Present the lines from the one containing "will click(423, 126)." through the one containing "Open recent apps with the three-bar icon", inclusive, as a numbered list, leaving out any blank lines.

◆ **EXTRACTED MATERIAL**:
■ ■ ■ ■

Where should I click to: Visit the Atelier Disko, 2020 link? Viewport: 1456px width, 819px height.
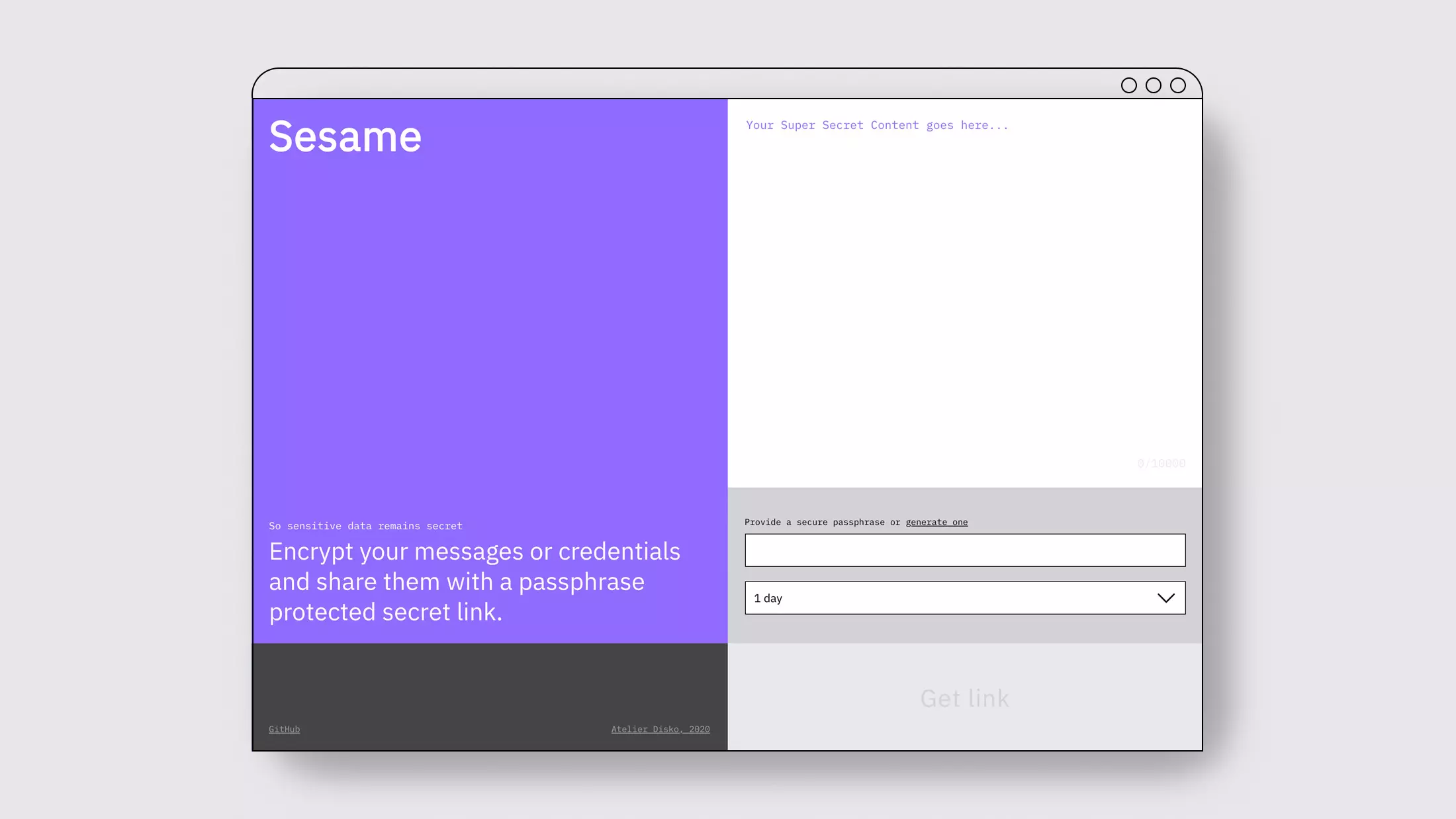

■ ■ ■ ■

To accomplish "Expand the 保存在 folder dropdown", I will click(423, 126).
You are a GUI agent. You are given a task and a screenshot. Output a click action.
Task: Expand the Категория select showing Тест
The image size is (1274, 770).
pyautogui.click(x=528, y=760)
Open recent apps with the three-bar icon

■ ■ ■ ■

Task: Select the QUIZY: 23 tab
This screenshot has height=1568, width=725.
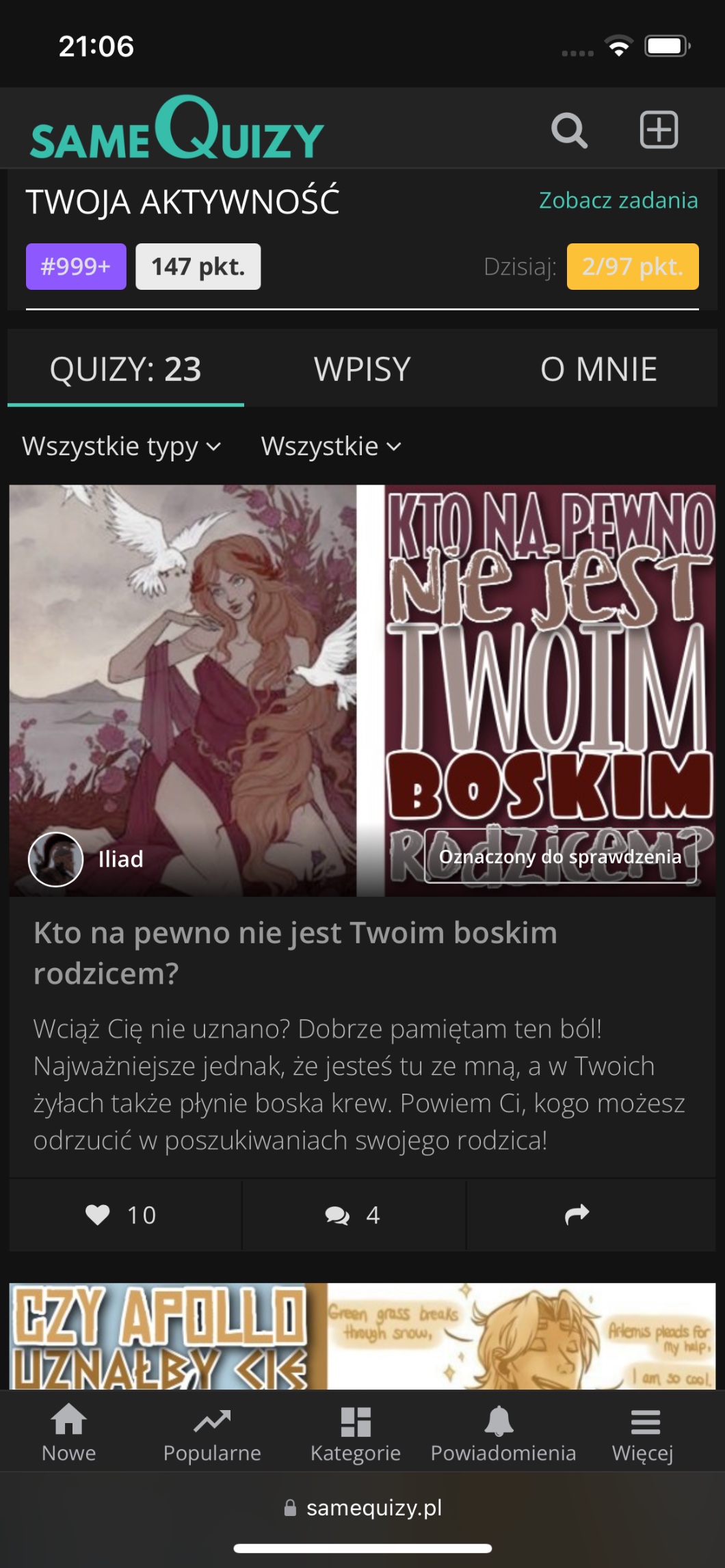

■ ■ ■ ■

◆ **EXERCISE OUTPUT**:
1. To accomplish "Expand the 保存在 folder dropdown", I will click(423, 126).
2. You are a GUI agent. You are given a task and a screenshot. Output a click action.
3. Task: Expand the Категория select showing Тест
4. The image size is (1274, 770).
5. pyautogui.click(x=528, y=760)
6. Open recent apps with the three-bar icon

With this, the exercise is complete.